Thelen fielded the question, informing the crowd that the creature being described is a grasshopper mouse, also known as the “werewolf mouse” because of its habit of howling at night. 

“This is one of my favorite desert creatures,” Thelen said, noting that the grasshopper mouse is the only fully carnivorous mouse in North America, eating centipedes and other mice as well as Arizona bark scorpions which are among the most poisonous in the world. The grasshopper mouse, she continued, has a mutation in their pain pathway that turns the venom essentially into a pain pill that makes them immune to the scorpion venom.  

“They can get stung in the face multiple times and not be affected,” she said, adding that the mice also bite the tails off of the scorpions to neutralize them as part of their hunting. There is a beetle, she said, that the mice bury in the sand rear end down before bite their heads off.

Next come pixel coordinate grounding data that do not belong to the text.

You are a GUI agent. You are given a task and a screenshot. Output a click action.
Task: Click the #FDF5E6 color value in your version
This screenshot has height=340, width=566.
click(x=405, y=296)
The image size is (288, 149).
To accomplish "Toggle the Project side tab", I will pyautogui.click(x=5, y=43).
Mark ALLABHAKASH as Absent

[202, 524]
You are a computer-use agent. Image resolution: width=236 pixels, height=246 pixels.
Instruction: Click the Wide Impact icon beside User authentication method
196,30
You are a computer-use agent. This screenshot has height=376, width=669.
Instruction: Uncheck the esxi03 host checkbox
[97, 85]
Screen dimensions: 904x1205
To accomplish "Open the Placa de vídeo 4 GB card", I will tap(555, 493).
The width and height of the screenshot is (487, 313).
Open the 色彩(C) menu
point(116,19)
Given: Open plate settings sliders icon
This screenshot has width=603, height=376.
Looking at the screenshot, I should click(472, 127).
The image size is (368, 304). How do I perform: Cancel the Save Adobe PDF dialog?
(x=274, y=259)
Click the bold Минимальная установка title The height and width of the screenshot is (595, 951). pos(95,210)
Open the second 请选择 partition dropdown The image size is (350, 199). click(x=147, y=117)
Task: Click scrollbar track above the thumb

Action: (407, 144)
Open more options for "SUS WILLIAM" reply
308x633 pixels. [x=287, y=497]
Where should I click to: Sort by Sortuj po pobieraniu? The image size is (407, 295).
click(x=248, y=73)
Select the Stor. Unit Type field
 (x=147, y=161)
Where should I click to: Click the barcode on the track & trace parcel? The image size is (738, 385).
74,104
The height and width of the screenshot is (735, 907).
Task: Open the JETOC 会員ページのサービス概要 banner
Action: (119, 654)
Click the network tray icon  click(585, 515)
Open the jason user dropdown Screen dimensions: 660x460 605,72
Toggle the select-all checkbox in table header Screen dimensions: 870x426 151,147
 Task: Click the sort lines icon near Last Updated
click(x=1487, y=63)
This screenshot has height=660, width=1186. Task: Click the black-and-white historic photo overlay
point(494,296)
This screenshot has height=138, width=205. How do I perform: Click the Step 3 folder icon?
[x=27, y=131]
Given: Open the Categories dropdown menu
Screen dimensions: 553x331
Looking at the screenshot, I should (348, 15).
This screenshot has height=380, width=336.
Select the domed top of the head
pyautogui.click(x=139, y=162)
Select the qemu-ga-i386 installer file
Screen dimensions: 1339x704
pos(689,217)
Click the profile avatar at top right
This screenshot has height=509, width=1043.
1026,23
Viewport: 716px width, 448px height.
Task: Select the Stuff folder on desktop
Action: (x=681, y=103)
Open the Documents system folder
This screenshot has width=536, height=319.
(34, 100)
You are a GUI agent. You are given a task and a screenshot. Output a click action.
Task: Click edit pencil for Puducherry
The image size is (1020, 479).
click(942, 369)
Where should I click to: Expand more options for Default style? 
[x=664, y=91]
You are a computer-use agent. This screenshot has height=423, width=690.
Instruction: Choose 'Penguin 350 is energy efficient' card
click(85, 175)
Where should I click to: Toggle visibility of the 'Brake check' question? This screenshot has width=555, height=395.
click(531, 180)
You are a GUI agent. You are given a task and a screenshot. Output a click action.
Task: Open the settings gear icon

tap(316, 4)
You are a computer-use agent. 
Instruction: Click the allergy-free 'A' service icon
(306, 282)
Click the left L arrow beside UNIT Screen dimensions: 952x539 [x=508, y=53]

“And yes, they do howl in the night to mark their territory and to communicate with other grasshopper mice while standing on two legs. Truly a tiny terror, especially if you’re a scorpion.”

Spikol said the Nature on Tap series has been successful and that the center always tries to do events that are seasonally oriented. 

“We wanted to offer people a chance to raise a glass and celebrate the wild things in nature in an easy-going happy hour talk,” Spikol said, adding that the events are “a bit of an antidote to the incredible amount of sad and distressing news we hear about the environment.”

“I love doing a Nature on Tap talk [because] it gives me a chance to take a deep dive into a wild topic, such as Tiny Terrors of the Natural World.” 

Spikol will be giving a talk at NOVA Arts in Keene on Dec 15 from 7:30 to 8:30 p.m. which is a look at the role of the fly agaric mushroom in the mythology of Santa Claus.

“I am a proud nature geek and love learning new things about the natural world and then sharing them,” she said.